The BioBright platform has effectively given Dotmatics what it says is a unique combination of lab data capture, data processing, ELN and data analytics capabilities. Brown said: ‘Using the Dotmatics platform, all data coming from instruments, or from external partners and contract research organisations is channelled into the centralised informatics platform. This means scientists can more easily affect end-to-end workflows and access data seamlessly.’
A holistic approach
Reed Molbak, product manager at Benchling, said the ability to integrate and interface the lab holistically will be matched by the need to keep up with massively increased laboratory throughput – related to ‘omics’ technologies.
‘The ability to maximise intelligence from this increased throughput in physical experimentation and data generation will hinge on the ability to channel complete, contextual data and metadata through machine learning and AI,’ Molbak noted. ‘Such algorithms are increasingly being developed to interrogate and analyse the results from genomic and proteomic analyses.’
Increased throughput has not only impacted the data coming out of assays but necessitated the development of a new generation of laboratory automation to enable those high throughput assay and screening workflows, Molbak also noted. ‘Functions such as assay plate preparation, which would traditionally have been carried out by a scientist or technician, is now in the hands of liquid handling and other robotic systems that can keep up with this assay throughput.’
The modern lab environment
In today’s lab environment, ‘success’ may now depend on being able to combine the ability to automate and so increase physical throughput, as well as optimise data management, integrity and utilisation for intelligence. And so we come back round to AI and ML, Molback noted. ‘Organisations may be developing their own algorithms and AI techniques, and so they look for a LIMS/ELN system that will work in that environment.’

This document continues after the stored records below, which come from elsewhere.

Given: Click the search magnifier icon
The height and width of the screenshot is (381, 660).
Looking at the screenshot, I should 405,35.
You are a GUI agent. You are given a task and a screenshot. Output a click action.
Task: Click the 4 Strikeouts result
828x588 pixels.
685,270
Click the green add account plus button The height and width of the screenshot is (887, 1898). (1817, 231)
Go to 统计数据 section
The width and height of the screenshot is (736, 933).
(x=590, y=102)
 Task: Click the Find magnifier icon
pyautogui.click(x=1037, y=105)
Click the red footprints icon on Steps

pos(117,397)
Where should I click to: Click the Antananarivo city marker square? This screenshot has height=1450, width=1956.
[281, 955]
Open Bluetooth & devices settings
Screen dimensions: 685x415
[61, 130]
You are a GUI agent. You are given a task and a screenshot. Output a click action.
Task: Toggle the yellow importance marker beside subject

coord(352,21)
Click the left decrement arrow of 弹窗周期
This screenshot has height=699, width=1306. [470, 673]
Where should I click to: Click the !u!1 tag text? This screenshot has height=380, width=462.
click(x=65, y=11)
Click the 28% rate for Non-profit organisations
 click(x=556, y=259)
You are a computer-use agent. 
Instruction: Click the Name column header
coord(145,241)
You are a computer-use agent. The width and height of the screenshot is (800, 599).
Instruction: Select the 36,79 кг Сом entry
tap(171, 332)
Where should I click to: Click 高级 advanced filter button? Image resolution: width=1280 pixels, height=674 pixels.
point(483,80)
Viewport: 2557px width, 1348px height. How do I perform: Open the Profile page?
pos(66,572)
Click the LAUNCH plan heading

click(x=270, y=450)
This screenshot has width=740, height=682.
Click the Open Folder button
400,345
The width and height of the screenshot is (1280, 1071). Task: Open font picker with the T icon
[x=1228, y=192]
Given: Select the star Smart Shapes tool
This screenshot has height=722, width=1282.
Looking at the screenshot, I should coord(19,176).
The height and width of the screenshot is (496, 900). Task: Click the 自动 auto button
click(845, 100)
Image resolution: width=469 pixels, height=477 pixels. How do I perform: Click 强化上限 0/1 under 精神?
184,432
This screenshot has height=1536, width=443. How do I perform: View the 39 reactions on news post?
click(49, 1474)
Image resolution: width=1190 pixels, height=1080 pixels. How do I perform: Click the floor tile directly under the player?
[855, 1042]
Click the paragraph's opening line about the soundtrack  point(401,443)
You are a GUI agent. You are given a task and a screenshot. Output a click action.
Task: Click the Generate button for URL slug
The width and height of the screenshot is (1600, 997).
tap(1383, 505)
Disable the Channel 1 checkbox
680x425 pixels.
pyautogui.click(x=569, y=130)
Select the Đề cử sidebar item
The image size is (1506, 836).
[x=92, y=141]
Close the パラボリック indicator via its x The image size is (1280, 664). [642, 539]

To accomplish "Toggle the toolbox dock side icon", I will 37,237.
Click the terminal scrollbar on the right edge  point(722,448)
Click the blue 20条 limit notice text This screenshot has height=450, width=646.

The ability to connect hardware and software in the cloud is taking the pressure off companies having to install and integrate multiple pieces of software at the desktop and in-house server level, Molbak noted. ‘And for even relatively small companies, there will almost inevitably be multiple software platforms running, from different vendors, and for different instrumentation, that will need to interconnect.’
The Benchling R&D Cloud has been designed to facilitate laboratory interconnection and communication from discovery through to bioprocessing.
‘We have invested a lot of effort in enabling that imperative for instrument integration and interfacing, and also integrating the Benchling solution with other databases and data warehouses. Our goal is to enable our clients, who may have unique or proprietary techniques supporting their workflows, to be able to carry out specialised analyses, and support the management of data for ML and AI analysis and interrogation.’
Enabling laboratory unification
The differentiator for Benchling, Molbak believes, is enabling laboratory unification, and providing a holistic landscape for experimentation and data management.
‘In my experience those co-ordination problems are some of the hardest when you’re trying to knit together, say, an ELN and a LIMS system, and then possibly additional systems that interface with the lab instrumentation. Everything within the Benchling cloud environment is built on one database and uses one set of data models. For example, the plasmids that one team might design are held in the same records as the results, and all notebook data and all inventory data. It is all automatically centralised, no matter which part of our product you use, including our LIMS and ELN tools. There is never any need to try and interface different systems. What this means is that it then becomes much easier, to easy, to run contextual data through ML, because nothing gets left behind.’
Benchling is investing time and development in its lab automation and developer platform.
‘We can’t necessarily predict where the science is going to go, but we are definitely keeping an eye on it, to make sure the Benchling platform will continue to integrate physical hardware and software,’ Molbak said. ‘We are also focused on ensuring we can match the increasing scale of data generation. I don’t think anyone could have predicted, even two to three years ago, just how fast-paced the growth in experimental throughput would be.’